Mallarmé’s interest in English as a language never became as central as Beckett’s use of French, nor did his command of the foreign tongue reach Beckett’s supreme artistry. But both men were language teachers: Mallarmé taught English at various lycées, first outside Paris, then in the capital, while Beckett taught French at Campbell College in Belfast for nine miserable months in 1928. After two years as a lecteur in English at the École Normale Supérieure in Paris, Beckett became a lecturer in French at Trinity College Dublin. Neither writer liked teaching – Beckett, who was nocturnal, was reproached for his timekeeping; Mallarmé was subject to constant criticism for his distracted and chaotic classes. But the formal understanding of languages that comes through teaching and translation gives both Mallarmé’s poetry and Beckett’s prose translucency, control, compression, resonance, and in Beckett’s case especially, stirring emotion under the lucid syntax and the pitch-perfect lexicon.

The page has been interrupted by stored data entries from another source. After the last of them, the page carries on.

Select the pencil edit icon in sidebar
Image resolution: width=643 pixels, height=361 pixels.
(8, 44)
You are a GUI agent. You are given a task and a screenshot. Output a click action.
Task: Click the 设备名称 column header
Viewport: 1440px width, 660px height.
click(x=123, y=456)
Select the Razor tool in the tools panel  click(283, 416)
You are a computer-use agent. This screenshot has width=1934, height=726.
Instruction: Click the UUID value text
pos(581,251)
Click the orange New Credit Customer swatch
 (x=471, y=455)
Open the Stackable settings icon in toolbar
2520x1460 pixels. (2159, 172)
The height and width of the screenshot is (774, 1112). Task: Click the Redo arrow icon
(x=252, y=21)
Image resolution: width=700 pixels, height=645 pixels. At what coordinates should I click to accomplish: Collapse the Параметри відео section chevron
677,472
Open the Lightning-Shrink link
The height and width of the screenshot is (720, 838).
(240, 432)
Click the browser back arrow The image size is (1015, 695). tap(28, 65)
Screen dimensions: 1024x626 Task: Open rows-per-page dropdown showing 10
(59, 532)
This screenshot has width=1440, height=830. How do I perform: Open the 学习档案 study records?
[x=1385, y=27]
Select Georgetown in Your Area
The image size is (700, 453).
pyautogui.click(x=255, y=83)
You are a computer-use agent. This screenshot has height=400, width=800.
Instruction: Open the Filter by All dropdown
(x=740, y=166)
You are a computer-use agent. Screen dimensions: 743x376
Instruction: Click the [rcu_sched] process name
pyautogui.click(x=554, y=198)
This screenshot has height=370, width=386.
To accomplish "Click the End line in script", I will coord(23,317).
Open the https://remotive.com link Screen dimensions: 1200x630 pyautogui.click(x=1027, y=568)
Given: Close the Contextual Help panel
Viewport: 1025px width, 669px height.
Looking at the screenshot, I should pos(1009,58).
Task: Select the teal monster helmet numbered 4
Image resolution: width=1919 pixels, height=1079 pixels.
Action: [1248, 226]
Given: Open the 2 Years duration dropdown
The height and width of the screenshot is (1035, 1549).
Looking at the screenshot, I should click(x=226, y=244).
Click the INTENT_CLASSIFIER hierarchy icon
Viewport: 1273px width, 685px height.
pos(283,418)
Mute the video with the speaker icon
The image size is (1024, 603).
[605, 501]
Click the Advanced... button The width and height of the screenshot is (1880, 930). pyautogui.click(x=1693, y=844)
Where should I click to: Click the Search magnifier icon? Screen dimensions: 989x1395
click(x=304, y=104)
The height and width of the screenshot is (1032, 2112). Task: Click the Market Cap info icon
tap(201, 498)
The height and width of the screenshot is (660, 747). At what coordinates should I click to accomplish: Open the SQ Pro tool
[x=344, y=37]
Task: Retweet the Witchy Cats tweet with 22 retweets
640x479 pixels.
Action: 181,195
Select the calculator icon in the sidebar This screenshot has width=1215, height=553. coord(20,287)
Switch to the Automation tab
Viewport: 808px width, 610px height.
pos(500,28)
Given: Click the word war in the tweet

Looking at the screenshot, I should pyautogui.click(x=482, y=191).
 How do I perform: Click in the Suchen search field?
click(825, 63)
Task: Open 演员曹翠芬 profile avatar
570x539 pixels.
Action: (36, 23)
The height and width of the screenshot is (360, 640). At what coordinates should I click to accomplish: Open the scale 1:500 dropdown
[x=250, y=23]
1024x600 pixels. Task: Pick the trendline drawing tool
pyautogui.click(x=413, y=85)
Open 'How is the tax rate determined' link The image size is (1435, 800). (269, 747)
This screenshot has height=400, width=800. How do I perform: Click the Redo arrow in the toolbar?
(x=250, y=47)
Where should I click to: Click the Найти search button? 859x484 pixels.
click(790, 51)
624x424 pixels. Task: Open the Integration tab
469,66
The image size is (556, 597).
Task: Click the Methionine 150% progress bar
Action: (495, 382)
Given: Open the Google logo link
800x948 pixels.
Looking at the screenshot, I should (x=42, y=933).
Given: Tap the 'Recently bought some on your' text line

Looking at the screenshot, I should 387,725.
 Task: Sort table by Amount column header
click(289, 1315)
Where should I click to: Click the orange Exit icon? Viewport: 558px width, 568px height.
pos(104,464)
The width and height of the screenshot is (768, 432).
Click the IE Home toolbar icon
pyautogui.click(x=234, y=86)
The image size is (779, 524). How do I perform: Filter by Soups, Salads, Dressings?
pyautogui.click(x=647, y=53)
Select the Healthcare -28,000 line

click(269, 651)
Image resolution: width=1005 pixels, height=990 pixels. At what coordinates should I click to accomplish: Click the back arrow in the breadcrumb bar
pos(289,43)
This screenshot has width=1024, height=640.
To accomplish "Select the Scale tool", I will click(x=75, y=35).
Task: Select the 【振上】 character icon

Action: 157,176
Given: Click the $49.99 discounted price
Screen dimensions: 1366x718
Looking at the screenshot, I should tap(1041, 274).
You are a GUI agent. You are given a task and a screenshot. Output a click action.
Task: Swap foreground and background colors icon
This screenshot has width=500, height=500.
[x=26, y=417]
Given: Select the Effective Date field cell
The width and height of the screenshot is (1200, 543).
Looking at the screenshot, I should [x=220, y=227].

There are further reasons as well for looking through Mallarmé’s English at Beckett’s French. Beckett made frequent references to Mallarmé’s line, “le vide papier que la blancheur défend” (the empty page which whiteness defends), and in 1932, when he was reading Mallarmé’s poems, renowned achievements of formal perfection, he railed in a letter to his friend Thomas MacGreevy in most revealing terms:
"I don’t know why the Jesuitical poem that is an end in itself and justifies all the means should disgust me so much. But it does – again – more & more. I was trying to like Mallarmé again the other day, & couldn’t, because it’s Jesuitical poetry . . . . I suppose I’m a dirty low-church P.[rotestant] even in poetry, concerned with integrity in a surplice. I’m in mourning for the integrity of a pendu’s emission of semen, what I find in Homer & Dante & Racine & sometimes Rimbaud, the integrity of the eyelids coming down before the brain knows of grit in the wind."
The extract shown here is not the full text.